Species of butterfly

Erebia sibo is a member of the subfamily Satyrinae of the family Nymphalidae. It is found in Tian-Shan.The wings above dark black-brown, sometimes with narrow brown longitudinal streaks, which are pointed distally and are quite obsolescent, being occasionally altogether absent in the male, while they are nearly always more or less distinct in the somewhat lighter female.Underside of the forewing of the male dull russet-brown, the costal margin, apex and veins being dusted with grey. The hindwing beneath grey-brown, mixed with white-grey, all the veins being scaled white. The dark brown transverse band is distally strongly sinuous and here limited by a number of grey-white spots.
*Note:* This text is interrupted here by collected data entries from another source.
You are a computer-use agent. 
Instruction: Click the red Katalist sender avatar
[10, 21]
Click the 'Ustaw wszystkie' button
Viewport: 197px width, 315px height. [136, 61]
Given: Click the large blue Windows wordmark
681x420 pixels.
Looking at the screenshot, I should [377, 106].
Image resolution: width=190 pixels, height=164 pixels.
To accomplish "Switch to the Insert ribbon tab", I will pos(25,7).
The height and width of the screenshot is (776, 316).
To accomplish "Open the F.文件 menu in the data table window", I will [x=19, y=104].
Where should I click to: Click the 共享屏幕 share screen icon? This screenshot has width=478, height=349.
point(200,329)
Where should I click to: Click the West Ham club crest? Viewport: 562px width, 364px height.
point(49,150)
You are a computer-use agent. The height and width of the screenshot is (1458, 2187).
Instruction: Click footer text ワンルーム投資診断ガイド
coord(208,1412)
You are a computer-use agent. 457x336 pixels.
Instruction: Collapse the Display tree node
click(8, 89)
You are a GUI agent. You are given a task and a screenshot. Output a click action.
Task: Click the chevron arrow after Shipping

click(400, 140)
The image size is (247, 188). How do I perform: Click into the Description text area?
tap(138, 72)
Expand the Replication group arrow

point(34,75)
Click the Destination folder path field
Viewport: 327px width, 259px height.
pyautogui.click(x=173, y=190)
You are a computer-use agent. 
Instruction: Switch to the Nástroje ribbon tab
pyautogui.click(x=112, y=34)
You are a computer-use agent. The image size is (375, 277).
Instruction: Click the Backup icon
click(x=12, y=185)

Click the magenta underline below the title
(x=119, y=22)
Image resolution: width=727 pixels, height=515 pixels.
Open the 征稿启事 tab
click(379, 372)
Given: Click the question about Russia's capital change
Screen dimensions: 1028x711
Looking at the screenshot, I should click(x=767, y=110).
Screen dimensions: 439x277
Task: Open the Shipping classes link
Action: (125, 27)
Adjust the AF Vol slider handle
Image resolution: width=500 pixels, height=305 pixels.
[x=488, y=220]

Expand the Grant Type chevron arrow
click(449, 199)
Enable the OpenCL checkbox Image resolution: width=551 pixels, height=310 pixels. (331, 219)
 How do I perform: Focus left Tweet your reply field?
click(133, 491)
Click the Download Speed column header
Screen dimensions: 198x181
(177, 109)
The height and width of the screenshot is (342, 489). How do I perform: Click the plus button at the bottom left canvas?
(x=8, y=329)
Along the distal margin there is a band consisting of brown tooth-like spots. In the female the underside of both wings much lighter than in the male in consequence of the strong increase of the white-grey scaling; the brown longitudinal streaks of the upperside are but feebly indicated on the forewing beneath or there are only small vestiges of them. The hindwing beneath still more densely dusted with white, sometimes the whole wing being shaded with white-grey, only the brown median band and the dentate band at the distal margin remaining visible and contrasting sharply with the white-grey colour. The antenna black-brown above, white-grey beneath, the tip of the club being red-yellow. The female always smaller than the male; the latter varies in size from 43 to 65 mm; while the female mostly measures only 42—44 mm. —: In the Kuldja district, Tian-shan, up to 10000 ft.